Stored items from a collection

★ ★ ★ ★ ★ ★ ★

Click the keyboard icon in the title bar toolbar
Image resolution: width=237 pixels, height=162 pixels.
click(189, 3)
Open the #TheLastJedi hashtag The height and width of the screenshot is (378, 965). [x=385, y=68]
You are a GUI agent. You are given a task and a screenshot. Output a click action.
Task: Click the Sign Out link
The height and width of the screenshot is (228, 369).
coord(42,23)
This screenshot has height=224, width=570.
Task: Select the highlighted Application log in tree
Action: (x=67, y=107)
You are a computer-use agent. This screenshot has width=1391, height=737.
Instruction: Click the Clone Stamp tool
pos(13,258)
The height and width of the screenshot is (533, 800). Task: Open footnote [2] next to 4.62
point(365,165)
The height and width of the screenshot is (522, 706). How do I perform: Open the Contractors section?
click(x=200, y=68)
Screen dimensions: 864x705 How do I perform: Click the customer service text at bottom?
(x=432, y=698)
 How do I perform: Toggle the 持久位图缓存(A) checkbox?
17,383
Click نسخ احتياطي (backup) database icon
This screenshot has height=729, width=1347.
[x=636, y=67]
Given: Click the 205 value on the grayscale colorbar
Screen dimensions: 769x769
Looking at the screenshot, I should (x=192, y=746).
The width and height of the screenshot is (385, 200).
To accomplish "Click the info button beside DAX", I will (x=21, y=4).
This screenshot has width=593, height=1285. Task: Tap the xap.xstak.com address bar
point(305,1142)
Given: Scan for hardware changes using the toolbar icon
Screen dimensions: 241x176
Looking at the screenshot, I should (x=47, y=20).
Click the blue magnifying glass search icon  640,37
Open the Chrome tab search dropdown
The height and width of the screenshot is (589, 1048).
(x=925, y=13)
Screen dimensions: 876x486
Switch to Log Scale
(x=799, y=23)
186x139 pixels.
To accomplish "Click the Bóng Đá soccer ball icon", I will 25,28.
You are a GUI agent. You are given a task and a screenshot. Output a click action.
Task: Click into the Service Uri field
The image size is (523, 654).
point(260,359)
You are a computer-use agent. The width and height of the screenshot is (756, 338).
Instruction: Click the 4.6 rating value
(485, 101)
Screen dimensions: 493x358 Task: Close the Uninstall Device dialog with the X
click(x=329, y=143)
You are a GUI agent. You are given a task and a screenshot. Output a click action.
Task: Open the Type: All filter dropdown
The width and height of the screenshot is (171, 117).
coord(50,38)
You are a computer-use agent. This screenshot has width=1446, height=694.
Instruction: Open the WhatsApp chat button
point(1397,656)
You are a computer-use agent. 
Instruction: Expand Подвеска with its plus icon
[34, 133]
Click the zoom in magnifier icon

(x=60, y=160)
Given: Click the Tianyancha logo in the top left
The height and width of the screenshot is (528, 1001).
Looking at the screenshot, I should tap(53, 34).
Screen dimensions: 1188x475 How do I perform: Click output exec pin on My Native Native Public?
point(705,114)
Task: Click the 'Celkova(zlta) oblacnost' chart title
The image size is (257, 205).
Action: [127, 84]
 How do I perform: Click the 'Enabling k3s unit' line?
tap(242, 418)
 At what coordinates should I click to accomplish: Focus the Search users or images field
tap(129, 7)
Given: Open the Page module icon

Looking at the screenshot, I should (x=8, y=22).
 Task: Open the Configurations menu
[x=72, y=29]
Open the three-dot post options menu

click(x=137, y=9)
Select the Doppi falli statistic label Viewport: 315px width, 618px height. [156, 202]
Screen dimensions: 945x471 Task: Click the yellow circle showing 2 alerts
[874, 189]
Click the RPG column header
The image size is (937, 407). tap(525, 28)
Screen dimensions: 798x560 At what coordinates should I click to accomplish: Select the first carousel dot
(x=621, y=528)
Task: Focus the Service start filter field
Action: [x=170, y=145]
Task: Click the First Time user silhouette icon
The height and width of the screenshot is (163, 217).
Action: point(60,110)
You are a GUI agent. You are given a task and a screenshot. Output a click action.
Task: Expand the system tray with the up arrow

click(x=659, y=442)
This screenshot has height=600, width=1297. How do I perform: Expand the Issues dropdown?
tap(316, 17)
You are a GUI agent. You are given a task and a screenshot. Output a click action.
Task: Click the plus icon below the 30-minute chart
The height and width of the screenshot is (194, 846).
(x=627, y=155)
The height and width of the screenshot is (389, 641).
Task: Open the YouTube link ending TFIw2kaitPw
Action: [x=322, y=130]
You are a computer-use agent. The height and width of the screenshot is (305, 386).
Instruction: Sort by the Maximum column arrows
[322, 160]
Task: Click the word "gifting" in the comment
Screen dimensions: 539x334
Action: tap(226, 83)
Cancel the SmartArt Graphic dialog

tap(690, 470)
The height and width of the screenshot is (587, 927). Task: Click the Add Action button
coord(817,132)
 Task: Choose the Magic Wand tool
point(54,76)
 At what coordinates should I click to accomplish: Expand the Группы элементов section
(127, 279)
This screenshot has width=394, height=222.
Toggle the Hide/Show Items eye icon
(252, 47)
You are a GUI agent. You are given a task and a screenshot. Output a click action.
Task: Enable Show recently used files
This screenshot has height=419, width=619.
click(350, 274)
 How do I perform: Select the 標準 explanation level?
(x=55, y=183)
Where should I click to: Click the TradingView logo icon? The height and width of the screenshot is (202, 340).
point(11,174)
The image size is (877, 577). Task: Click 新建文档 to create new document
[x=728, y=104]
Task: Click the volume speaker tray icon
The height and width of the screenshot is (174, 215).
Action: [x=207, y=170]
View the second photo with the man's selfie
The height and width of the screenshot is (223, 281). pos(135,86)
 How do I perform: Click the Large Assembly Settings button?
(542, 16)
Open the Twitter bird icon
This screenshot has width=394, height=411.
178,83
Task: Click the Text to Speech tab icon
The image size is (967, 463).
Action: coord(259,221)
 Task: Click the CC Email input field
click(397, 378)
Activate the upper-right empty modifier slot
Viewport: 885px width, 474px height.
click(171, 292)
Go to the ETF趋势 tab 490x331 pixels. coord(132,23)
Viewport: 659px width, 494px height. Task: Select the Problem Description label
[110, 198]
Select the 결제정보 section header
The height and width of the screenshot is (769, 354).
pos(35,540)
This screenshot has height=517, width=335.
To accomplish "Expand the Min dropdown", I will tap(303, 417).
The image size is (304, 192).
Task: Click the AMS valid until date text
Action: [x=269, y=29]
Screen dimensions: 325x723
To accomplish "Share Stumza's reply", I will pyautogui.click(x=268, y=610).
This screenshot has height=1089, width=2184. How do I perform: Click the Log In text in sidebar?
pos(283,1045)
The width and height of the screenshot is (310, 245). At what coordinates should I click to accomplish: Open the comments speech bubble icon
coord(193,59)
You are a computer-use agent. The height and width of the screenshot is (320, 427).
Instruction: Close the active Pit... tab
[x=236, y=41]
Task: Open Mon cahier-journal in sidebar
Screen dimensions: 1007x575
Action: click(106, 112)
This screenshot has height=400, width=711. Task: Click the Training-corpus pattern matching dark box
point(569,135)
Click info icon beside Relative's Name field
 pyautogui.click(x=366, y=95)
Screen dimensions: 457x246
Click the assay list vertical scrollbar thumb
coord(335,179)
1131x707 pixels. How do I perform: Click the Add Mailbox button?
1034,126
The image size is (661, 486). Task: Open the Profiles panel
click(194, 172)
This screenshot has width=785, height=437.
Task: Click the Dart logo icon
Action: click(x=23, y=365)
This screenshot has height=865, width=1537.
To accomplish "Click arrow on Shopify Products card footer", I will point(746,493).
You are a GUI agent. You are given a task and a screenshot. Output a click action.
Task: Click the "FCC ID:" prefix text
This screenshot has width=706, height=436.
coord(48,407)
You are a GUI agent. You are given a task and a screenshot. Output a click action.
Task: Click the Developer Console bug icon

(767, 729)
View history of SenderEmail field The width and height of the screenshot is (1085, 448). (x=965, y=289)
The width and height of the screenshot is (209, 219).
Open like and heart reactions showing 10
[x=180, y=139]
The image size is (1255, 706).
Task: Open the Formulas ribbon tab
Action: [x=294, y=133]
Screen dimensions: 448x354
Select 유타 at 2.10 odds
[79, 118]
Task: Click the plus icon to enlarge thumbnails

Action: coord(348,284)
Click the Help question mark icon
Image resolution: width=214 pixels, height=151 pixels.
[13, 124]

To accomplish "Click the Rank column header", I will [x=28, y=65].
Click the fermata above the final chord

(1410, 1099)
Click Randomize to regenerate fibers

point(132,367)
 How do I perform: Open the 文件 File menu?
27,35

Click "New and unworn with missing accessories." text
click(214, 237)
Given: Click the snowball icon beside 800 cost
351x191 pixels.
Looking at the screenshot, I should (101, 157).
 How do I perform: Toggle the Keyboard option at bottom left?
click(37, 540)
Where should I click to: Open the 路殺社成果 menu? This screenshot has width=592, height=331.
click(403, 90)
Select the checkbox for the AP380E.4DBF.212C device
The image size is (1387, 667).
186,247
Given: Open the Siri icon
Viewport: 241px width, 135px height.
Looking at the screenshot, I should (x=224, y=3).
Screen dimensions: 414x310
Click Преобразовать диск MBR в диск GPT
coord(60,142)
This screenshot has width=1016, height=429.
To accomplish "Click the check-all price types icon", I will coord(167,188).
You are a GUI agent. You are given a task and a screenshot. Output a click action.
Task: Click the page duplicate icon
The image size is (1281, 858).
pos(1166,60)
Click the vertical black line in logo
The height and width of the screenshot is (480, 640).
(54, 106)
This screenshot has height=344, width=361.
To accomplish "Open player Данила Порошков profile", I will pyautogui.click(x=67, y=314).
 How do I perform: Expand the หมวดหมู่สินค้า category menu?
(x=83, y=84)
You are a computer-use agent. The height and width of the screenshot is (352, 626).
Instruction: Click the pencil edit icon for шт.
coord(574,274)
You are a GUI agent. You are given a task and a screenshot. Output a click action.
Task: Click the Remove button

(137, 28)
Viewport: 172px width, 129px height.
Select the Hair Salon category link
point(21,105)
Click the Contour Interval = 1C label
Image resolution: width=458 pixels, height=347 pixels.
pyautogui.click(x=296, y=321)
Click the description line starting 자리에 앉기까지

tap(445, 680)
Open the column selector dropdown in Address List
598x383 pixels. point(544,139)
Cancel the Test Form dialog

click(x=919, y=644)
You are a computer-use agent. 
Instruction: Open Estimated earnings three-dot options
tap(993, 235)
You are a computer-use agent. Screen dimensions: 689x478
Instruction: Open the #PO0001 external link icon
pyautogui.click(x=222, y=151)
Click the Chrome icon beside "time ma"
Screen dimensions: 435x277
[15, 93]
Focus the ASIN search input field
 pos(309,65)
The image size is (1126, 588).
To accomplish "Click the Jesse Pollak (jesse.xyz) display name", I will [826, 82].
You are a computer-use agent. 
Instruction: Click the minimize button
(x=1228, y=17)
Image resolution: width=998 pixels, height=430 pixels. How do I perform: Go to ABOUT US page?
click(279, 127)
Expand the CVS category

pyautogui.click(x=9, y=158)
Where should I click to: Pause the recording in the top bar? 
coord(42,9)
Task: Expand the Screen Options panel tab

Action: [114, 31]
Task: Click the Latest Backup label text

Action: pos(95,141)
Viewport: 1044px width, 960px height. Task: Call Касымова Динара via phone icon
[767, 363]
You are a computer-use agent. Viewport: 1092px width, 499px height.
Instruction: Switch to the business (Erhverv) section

★ ★ ★ ★ ★ ★ ★

What is being asked. Show me every line of the entries above that holds "chart".

Result of the exercise.
Task: Click the 'Celkova(zlta) oblacnost' chart title
Task: Click the plus icon below the 30-minute chart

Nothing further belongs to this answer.